A growing number of state governments, from Pennsylvania to Vermont, have considered reparations. California has gone furthest. 

The driving force behind the reparations campaign in California is Assemblywoman Shirley Weber, D-San Diego, who also chairs the California Legislative Black Caucus. Brimming with self-righteousness, she declared, “California has come to terms with many of its issues, but it has yet to come to terms with its role in slavery.” But how big of a role? California was admitted to the Union as a free state, part of the Compromise of 1850. The state outlawed slavery from the start, though with an exception for slaveholders bringing in slaves from somewhere else.
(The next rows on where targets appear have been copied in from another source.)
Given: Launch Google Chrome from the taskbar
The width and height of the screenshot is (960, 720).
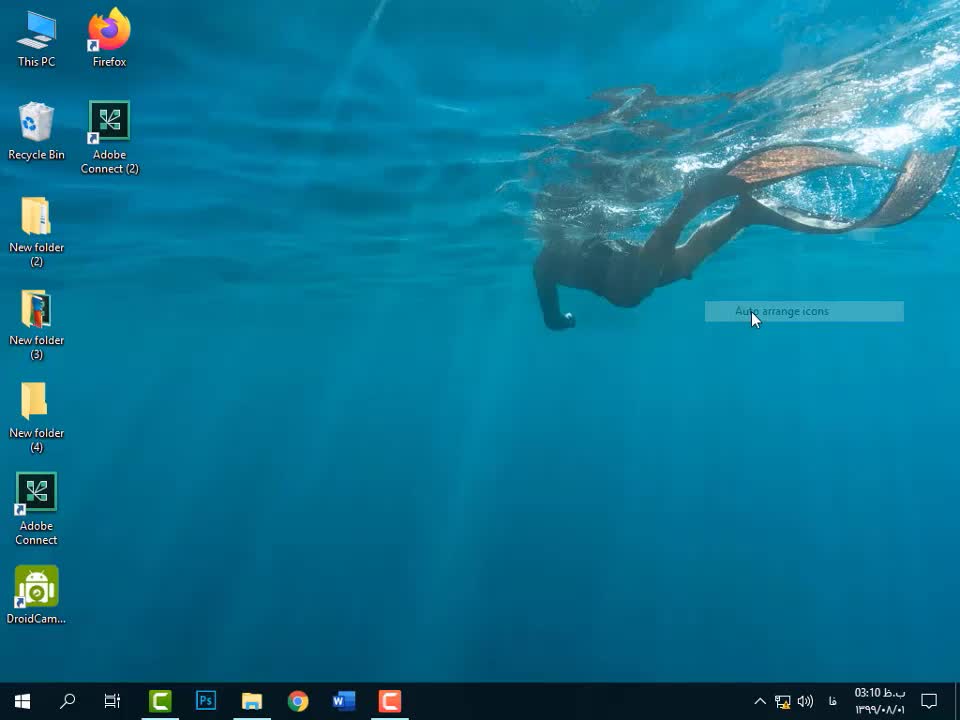Looking at the screenshot, I should tap(298, 701).
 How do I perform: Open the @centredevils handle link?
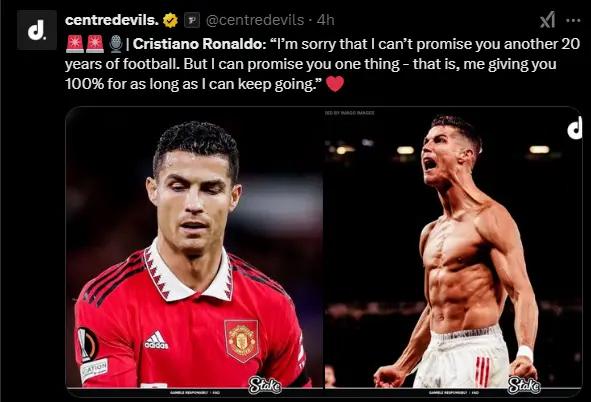click(255, 20)
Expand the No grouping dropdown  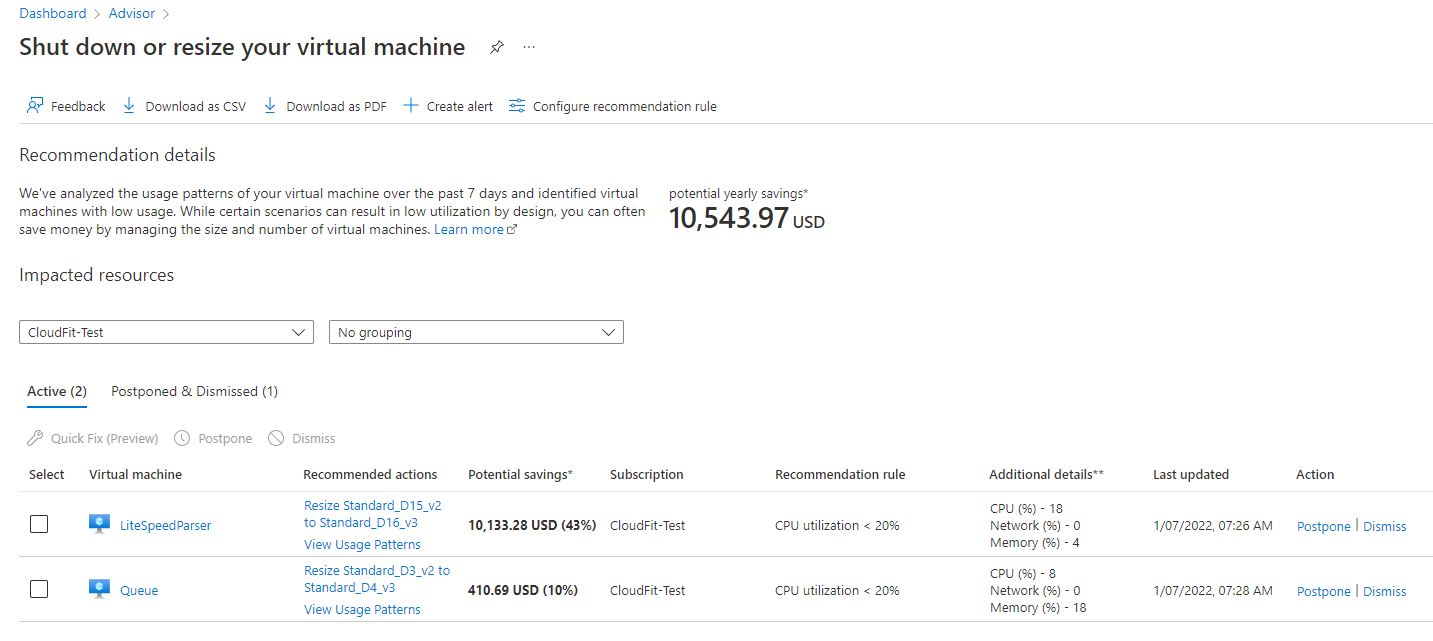pyautogui.click(x=476, y=332)
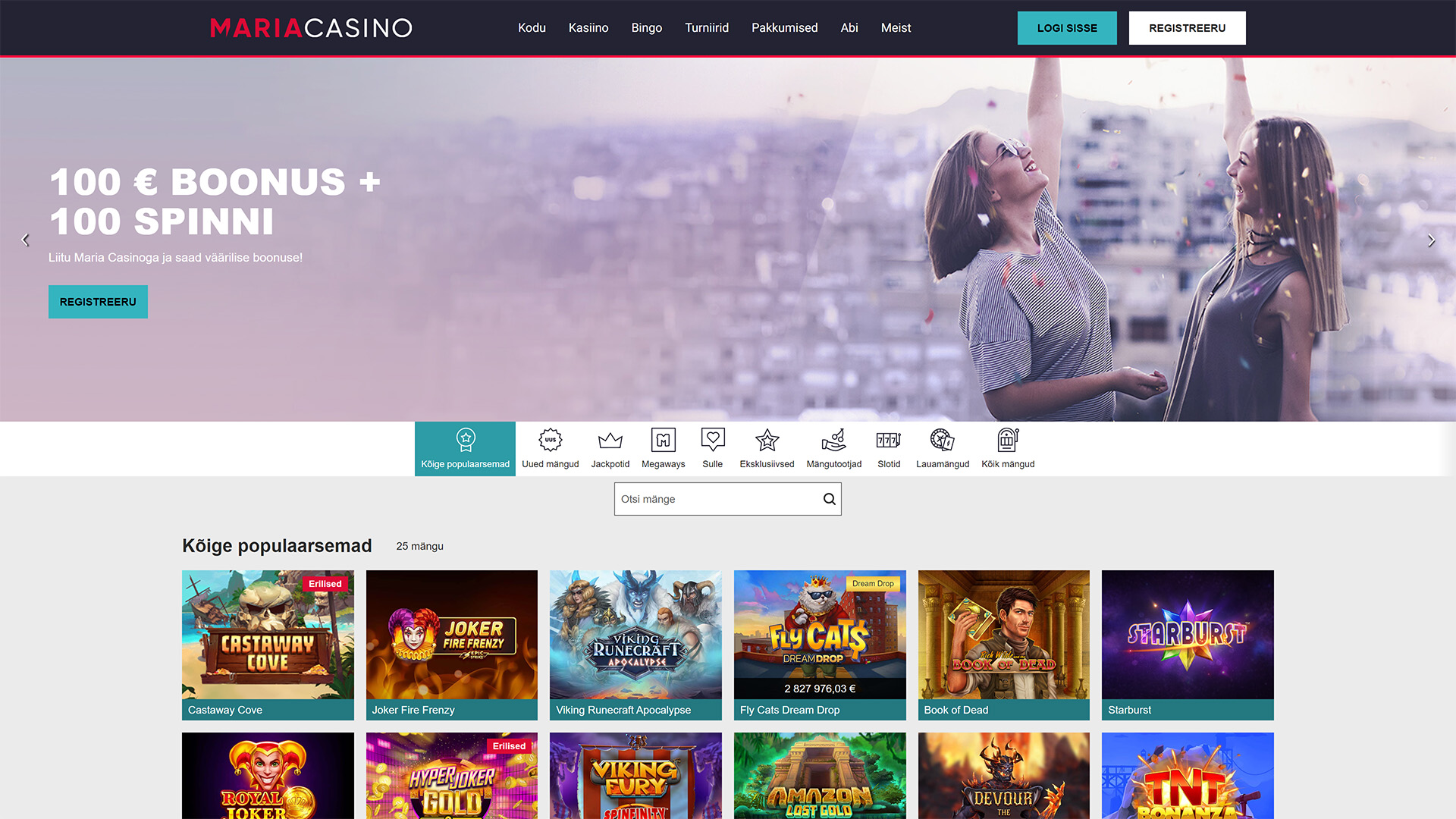Show the next banner slide arrow

click(1431, 240)
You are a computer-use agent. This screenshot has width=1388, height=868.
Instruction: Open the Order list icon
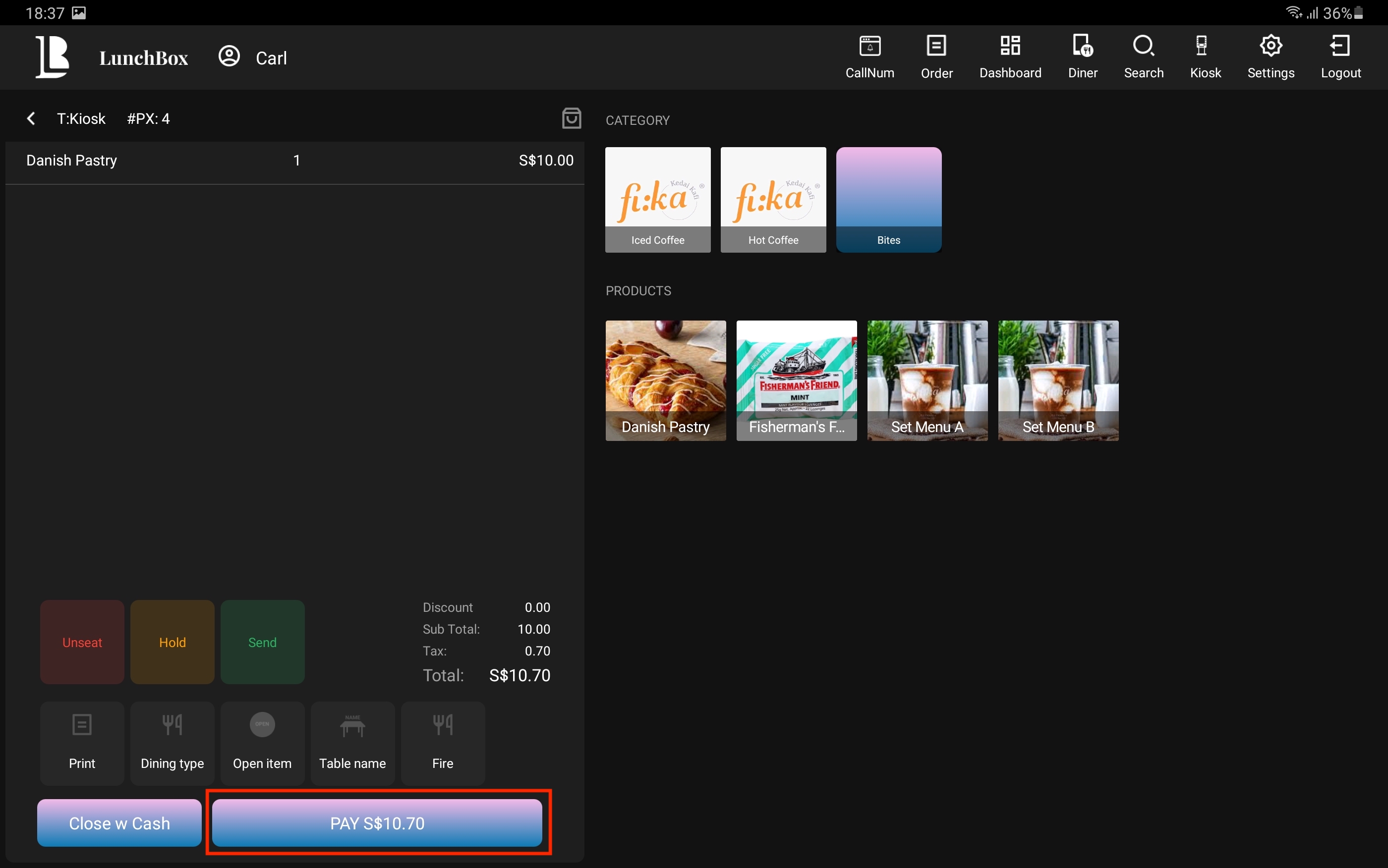(936, 57)
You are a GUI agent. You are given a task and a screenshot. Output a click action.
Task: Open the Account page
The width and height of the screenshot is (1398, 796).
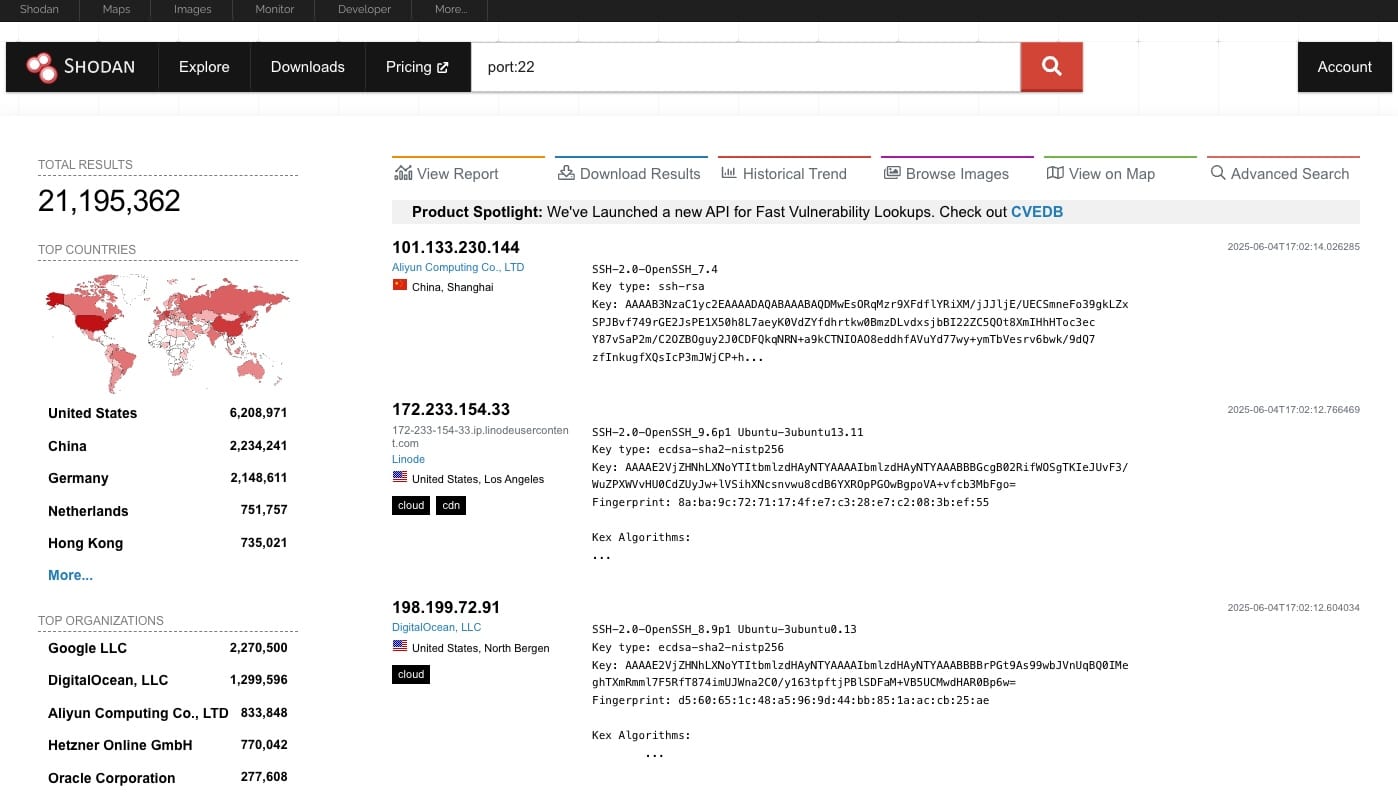[1344, 66]
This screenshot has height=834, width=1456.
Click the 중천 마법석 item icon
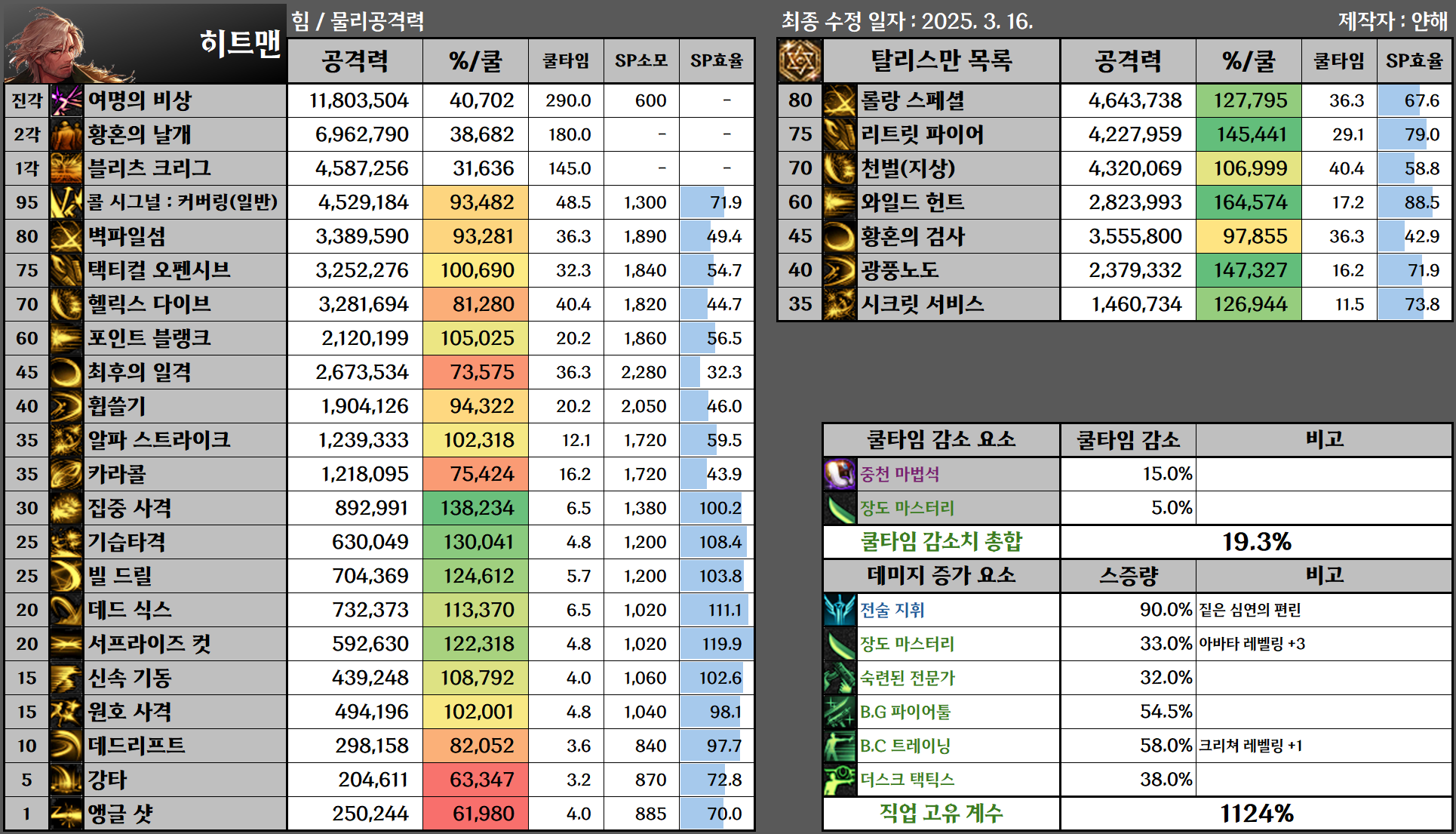click(840, 474)
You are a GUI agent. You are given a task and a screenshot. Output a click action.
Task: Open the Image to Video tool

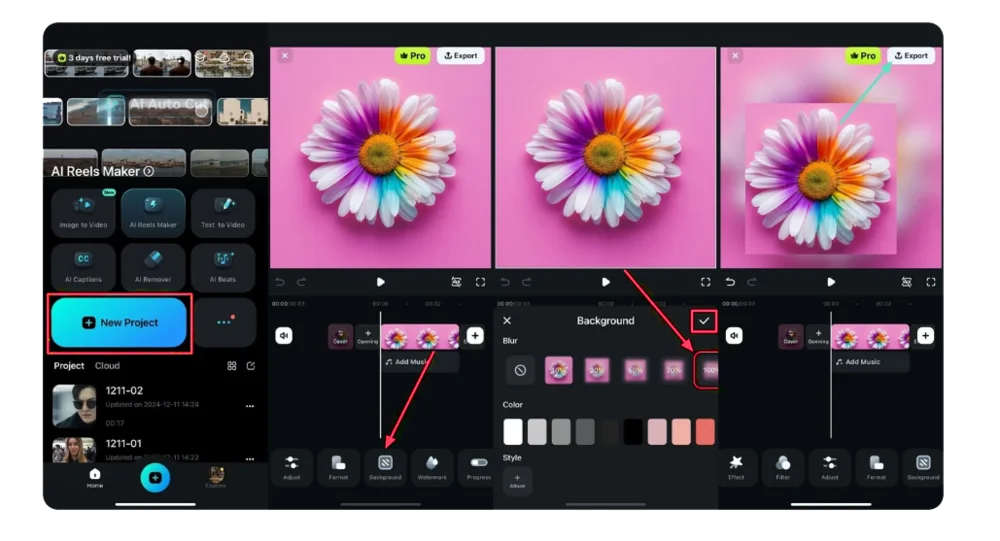(x=83, y=212)
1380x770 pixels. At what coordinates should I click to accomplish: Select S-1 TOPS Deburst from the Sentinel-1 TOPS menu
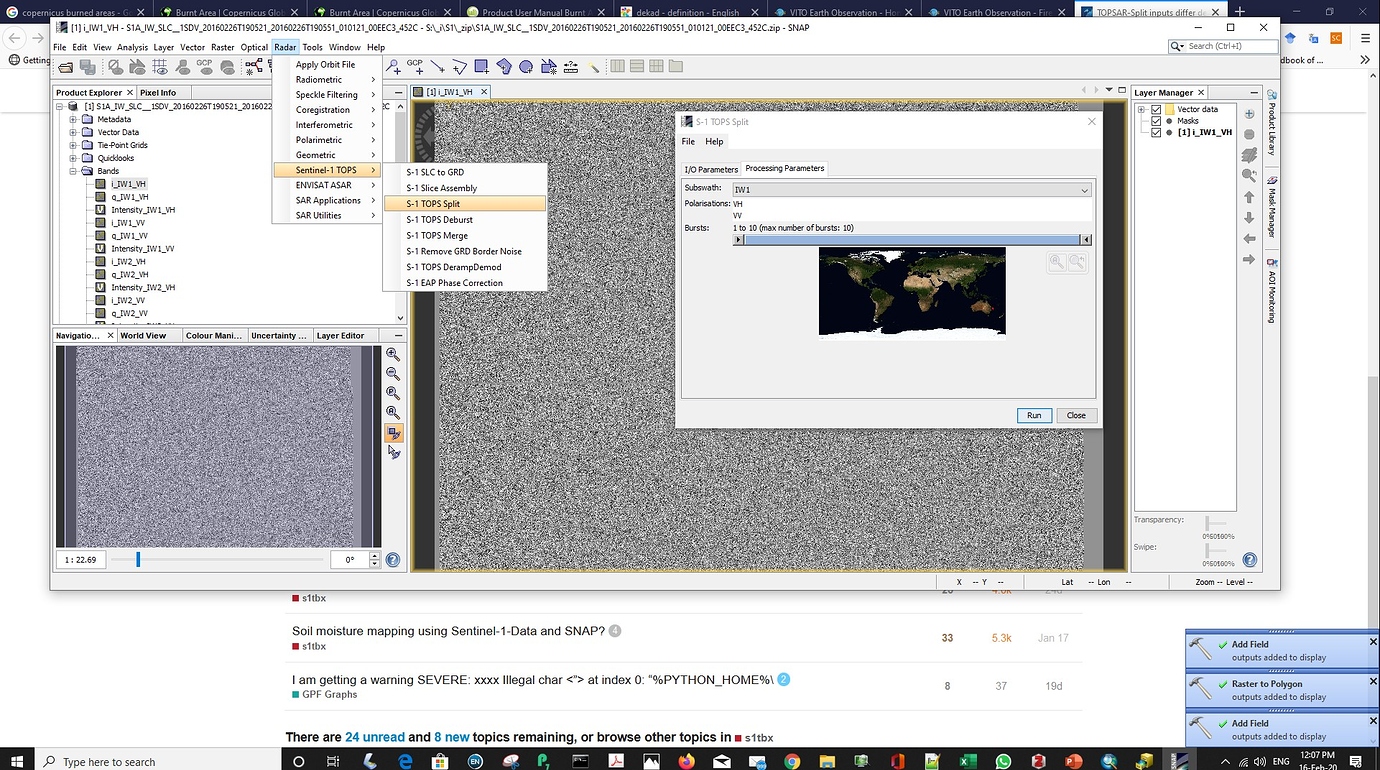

Yet even taking that exception into account, there doesn’t seem to be much to go on. In 1860, on the eve of the Civil War, the state’s Census population was 380,000, or a little over one percent of the nation.

More damning is the law’s root assumption that white wealth, however earned, is inherently tainted. It’s as if achieving wealth has nothing to do with skill, character, intelligence, risk-taking, foresight and luck. The notion that our country was built on the back of slaves is absurd. If anything, as respected economic historians such as Robert Higgs and Jeffrey Hummel have shown, slavery actually held back economic growth, especially in the South. It was no coincidence that America’s economic takeoff period occurred after the Civil War and passage of the 13th Amendment.  

Such considerations are now moot in California. AB 3121 is now law. Governor Newsom, whose greasy elegance recalls Michael Douglas’ “Gordon Gekko” character in the movie Wall Street, poured on the clichés: “As a nation, we can only truly thrive when every one of us has the opportunity to thrive. Our painful history of slavery has evolved into structural racism and bias built into and permeating throughout our democratic and economic institutions.”

The reparations commission, whose membership must reflect the interests of “communities of color,” is guaranteed to go beyond studying. Though its members haven’t been named, each is almost guaranteed to be a political hack with an ax to grind. A call for reparations isn’t a question of “if” but “how much.”

Congress, led by the late Rep. John Conyers, D-Mich., continuously has put similar “study commission” legislation (H.R. 40) on its plate since 1989. If Joe Biden is elected president, and Democrats form a majority in the House and the Senate, our nation is likely to follow California’s example. These are troubled times indeed.

Carl F. Horowitz is senior fellow at the National Legal and Policy Center, a Falls Church, Va.-based nonprofit group dedicated to promoting ethics and accountability in American public life.